*DATA SHOWN*.
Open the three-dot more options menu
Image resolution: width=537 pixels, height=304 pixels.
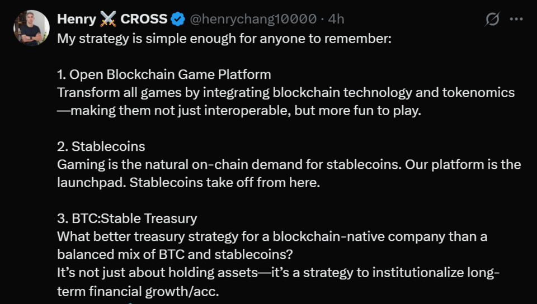click(x=516, y=20)
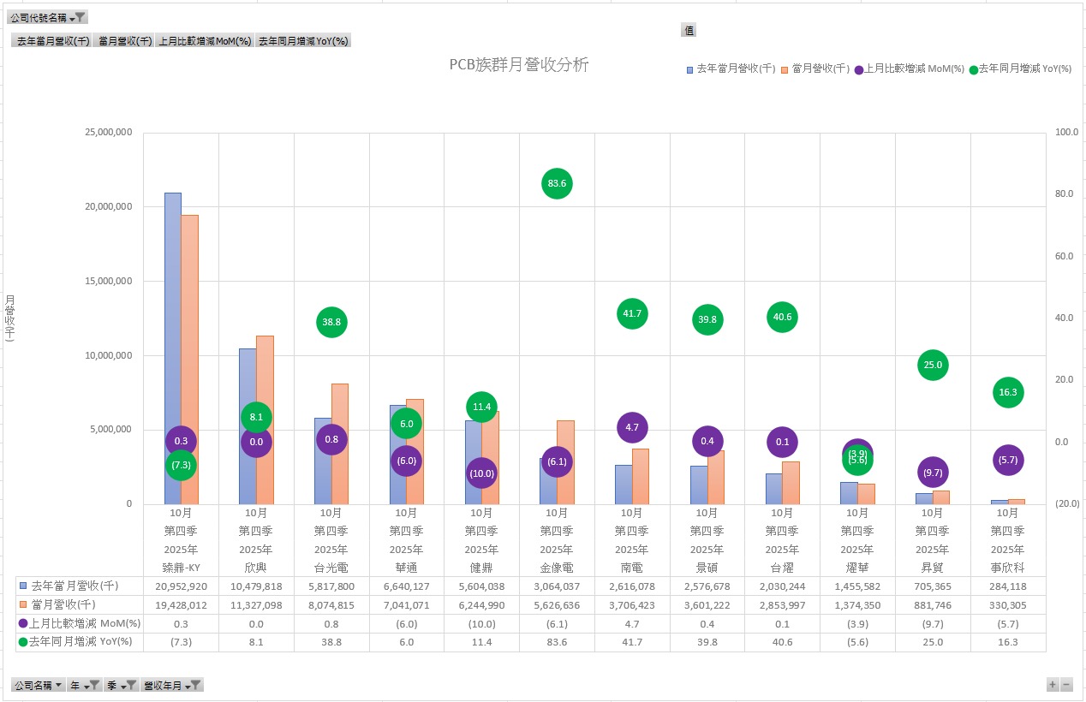Collapse entire field with minus icon

point(1066,684)
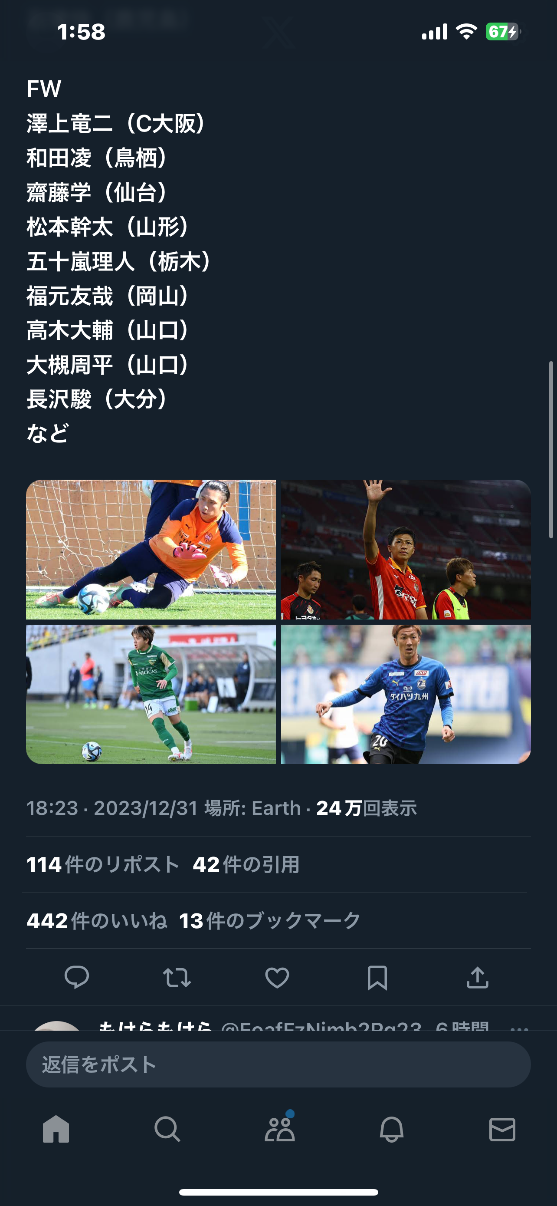
Task: Open the 442件のいいね likes list
Action: [x=97, y=920]
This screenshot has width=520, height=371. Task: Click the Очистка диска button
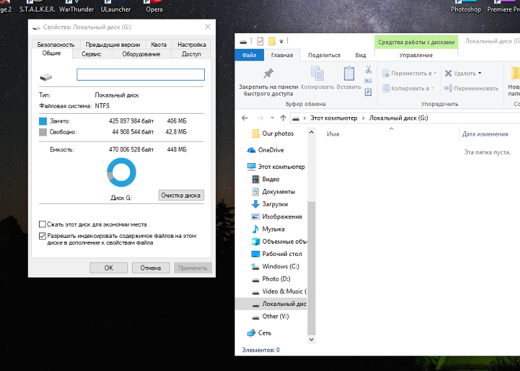click(x=181, y=196)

*PROBLEM DETAILS*. Could the lines from the one with "Image resolution: width=537" through the last line of the material above be written out exactly, both included, with pictures left out?

*ANSWER BOX*.
Image resolution: width=537 pixels, height=304 pixels.
click(x=516, y=20)
Collapse entire field with minus icon

point(1066,684)
Task: Open the 442件のいいね likes list
Action: [x=97, y=920]
This screenshot has width=520, height=371. Task: Click the Очистка диска button
click(x=181, y=196)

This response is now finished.